LeagueAlly Helps Rec Leagues Stay at the Top of Their Game

Luke Wade’s software helped him grow his own recreational sports business.


 

Here’s the crazy thing about LeagueAlly, the latest business from serial entrepreneur Luke Wade: It kind of got started by accident.

Wade is also the founder of KC Crew, a company that organizes recreational sports leagues and live events here in Kansas City. Founded in 2012, it’s been phenomenally successful, growing from 800 players to more than 4,000 last year. Wade even quit his day job so he could run KC Crew full-time.

But in the early days, when KC Crew was still a side business, he had a hard time keeping up with player signups and scheduling. So Wade—who at the time worked as a developer for VML—built a website to handle those chores.

That website was the seed of what has become LeagueAlly, a software solution that can be used to manage just about any kind of rec league.

Again, Wade wasn’t trying to build a marketable product. But other leagues started asking if his software was available for licensing.

“I was very surprised when people approached us,” Wade said.

People can see LeagueAlly’s potential, though. A few months ago, Wade was accepted into Digital Sandbox KC, and the program is helping him pay for developers who’ll build a market-ready version of LeagueAlly. It should be ready sometime this spring.

There are already other software solutions out there for managing rec leagues, Wade said, but his has one big advantage: “It was built by someone who was actually running a league.”
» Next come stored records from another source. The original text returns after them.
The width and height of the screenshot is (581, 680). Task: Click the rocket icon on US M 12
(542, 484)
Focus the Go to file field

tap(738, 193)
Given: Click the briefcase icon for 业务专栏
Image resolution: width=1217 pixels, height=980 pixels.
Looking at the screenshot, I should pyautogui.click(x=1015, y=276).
Because LeagueAlly has simplified so much of KC Crew’s operations, Wade has more time to grow that business. The company is in talks to start KC Crew leagues in Waldo and Gladstone.

And Wade is looking to expand one of his most popular events, the End of the World Pub Crawl.
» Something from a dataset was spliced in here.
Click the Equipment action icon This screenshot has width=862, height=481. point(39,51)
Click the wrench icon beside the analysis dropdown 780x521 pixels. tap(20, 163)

It’s maybe the most ingenious idea ever for a pub crawl. The event is held on a block lined with bars, and the road is closed to traffic. Actors dressed as zombies roam around in the street. The pub-crawlers, who wear flag-football belts, have to dodge the zombies while hitting all the bars on the street. Lose your flags to a zombie? You’re “dead.”

Wade and his team have put together End of the World Pub Crawls here and in Denver, and they think it’s ripe for exporting to other cities, too.

His advice for other entrepreneurs? When people say they want something, you have to listen. He continually tweaked and added features to LeagueAlly based on feedback from users. That’s allowed what started as a time-saver to evolve into a full-fledged product of its own.

“I didn’t know it was going to grow into this,” Wade said. “It was just something I built for my friends.”